Il est bien difficile de parler de traditions religieuses en Californie, ou du « Californian state of mind » sans décrire un peu cet Etat immense et très varié. Il existe notamment une différence assez marquée entre le nord et le sud de l’Etat (les notions géographiques sont quelque peu malmenées par la perception populaire, que nous allons ici respecter : le nord s’étend de la frontière avec l’Oregon jusqu’au sud de la baie de Monterrey ; cependant que le sud continue jusqu’à la frontière mexicaine).
L’immigration anglo-américaine en Californie a marqué différemment les deux parties de l’Etat : au nord, la « ruée vers l’or » a attiré une population composée d’hommes jeunes et d’aventuriers. Cette culture accorde une importance capitale aux notions d’indépendance et de tolérance, dans une région qui a conservé un caractère instable pendant plusieurs décennies, et où la vie de famille était plutôt rare. Dans le Sud, par contre, l’immigration était plus constituée de familles, et de retraités, désireux de reproduire le cadre familial et religieux de leurs villes natales (souvent du Midwest). Par la suite, la Californie du Sud va s’ouvrir à des Nouveaux Mouvements Religieux qui auront pour point commun d’être relativement conservateurs ou tout au moins a-politiques. Les mouvements de guérison par la foi (« faith healing ») et les mouvements mystiques s’y acclimatent bien, suivis par les mouvements orientaux dès le début du XXèmesiècle, et prennent un nouvel essor dans les années 1960. Le Nord est plus rebelle ; dans les années 1950 il constitue un épicentre du mouvement beatnik, et la contreculture s’y exprime par le biais des mouvements du potentiel humain (étude des capacités psychiques de l’homme, des sciences relationnelles dans la lignée par exemple de A. Maslow*).
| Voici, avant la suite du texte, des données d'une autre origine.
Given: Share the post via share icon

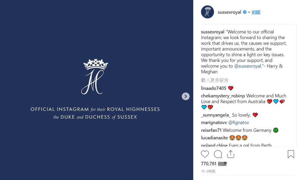Looking at the screenshot, I should click(231, 154).
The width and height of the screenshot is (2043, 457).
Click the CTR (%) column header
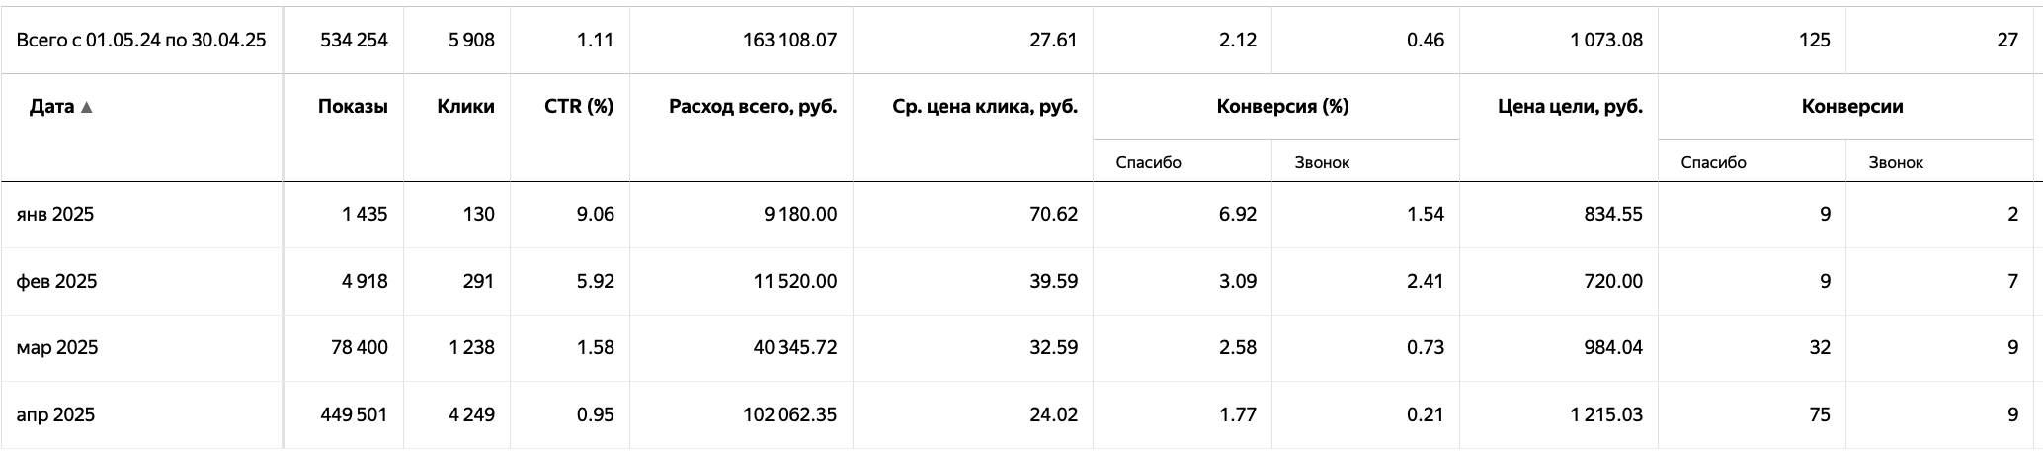[x=579, y=107]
Le sud, perçu aujourd’hui comme étant plus décontracté (« beach culture »), comporte des zones très conservatrices, avec la présence d’une base de la Marine (à San Diego), ainsi que des villes entières de retraités (Palm Springs, par exemple). Le Nord, vu comme plus « européen » et plus intellectuel, est également beaucoup plus « libéral » sur le plan politique et culturel. Ainsi, le New Age va prendre des orientations différentes selon son implantation : plus social, contestataire et politisé dans la périphérie de San Francisco, plus mystique, et plus patriotique dans le sud. 543
Pour une analyse plus détaillée de l’histoire et de la sociologie de la Californie, cf. P. Lagayette, Californie : mirages et miracles, 1999.